=== Приведённый текст ===
Татьяна Ларина — любимая героиня Пушкина, самый известный женский образ русской литературы.
Знакомя читателя с Татьяной Дмитриевной, автор прежде всего спешит подчеркнуть, что «впервые именем таким» освящены страницы русского романа. Это значит, что героиня связана с миром провинциальной русской жизни, с девичьей, с «воспоминаньем старины» теснее, чем с миром русской словесности. Теснее, но не исключительнее. Во-первых, у этого имени есть узнаваемая литературная «рифма» (на что указывает и эпиграф к 5-й главе, и «сон Татьяны», см. ниже) — героиня баллады В. А. Жуковского «Светлана». Во-вторых, фамилия Т. Л., кажущаяся «обыденной», «провинциальной», также вполне лите-ратурна, производна от образа Лар, домашних божеств, столь часто поминаемых в русской поэзии начала XIX в. В-третьих, несмотря на многочисленные игровые намеки автора, у Т. Л. нет и не могло быть настоящего прототипа; безуспешные попытки «назначить» на эту почетную роль возлюбленную Пушкина А. П. Керн, Н. Д. Фонвизину, других женщин были предприняты «задним числом». Просто литературную биографию Т. Л. пытались применить к обстоятельствам действительной жизни пушкинских современниц — со всеми вытекающими последствиями.
Т. Л. появляется перед читателем во 2-й главе, когда уже произошло знакомство с Онегиным и Ленским, почти одновременно приехавшими на жительство в деревню; когда в действие введена ее младшая сестра Ольга — и ясно, что у Ленского с Ольгой роман. То есть расстановка сил определена, а сюжетные линии прочерчены или хотя бы намечены. Ленский «занят», Онегин «свободен»; Т. Л. обречена в него влюбиться. В 3-й главе она пишет и посылает Евгению письмо с объяснением в любви; то есть берет инициативу на себя — нарушая все поведенческие нормы эпохи, зато соблюдая правила романного поведения. Так могла бы поступить героиня какой-нибудь из французских книг, которыми Т. Л. зачитывается.
Естественно, Онегин ведет себя как благородный светский человек (не как «романический герой»); в 4-й главе он ласково объясняет Т. Л., что готов любить ее «любовью брата», но не рожден для супружества (т. е. «романный» поворот событий даже не обсуждается!); затем, в 6-й главе, убивает Ленского на дуэли — и спешно отбывает в Петербург. Сюжетная линия Т. Л. проходит через первую кульминацию и движется дальше.
=== Исходные данные ===
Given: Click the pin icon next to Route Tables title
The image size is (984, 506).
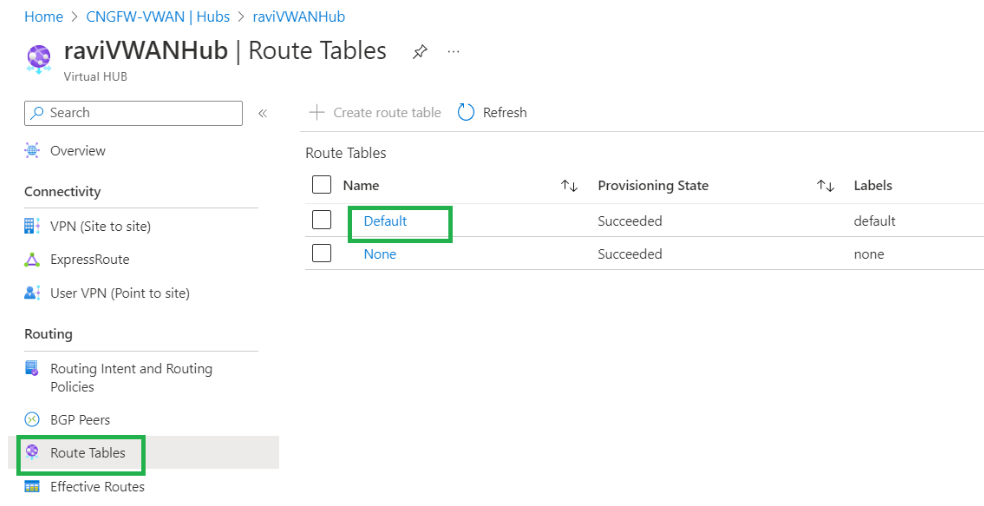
===
Что сделать →
a – В какой главе, согласно тексту о Татьяне Лариной, героиня пишет и посылает Евгению письмо с объяснением в любви?
b – Выпишите из текста о Татьяне Лариной фрагмент, который начинается со слов «Естественно, Онегин ведет» и продолжается вплоть до слов «и движется дальше.».
Для работы используйте только текст о Татьяне Лариной.

В ответ →
a – В 3-й главе.

b –
Естественно, Онегин ведет себя как благородный светский человек (не как «романический герой»); в 4-й главе он ласково объясняет Т. Л., что готов любить ее «любовью брата», но не рожден для супружества (т. е. «романный» поворот событий даже не обсуждается!); затем, в 6-й главе, убивает Ленского на дуэли — и спешно отбывает в Петербург. Сюжетная линия Т. Л. проходит через первую кульминацию и движется дальше.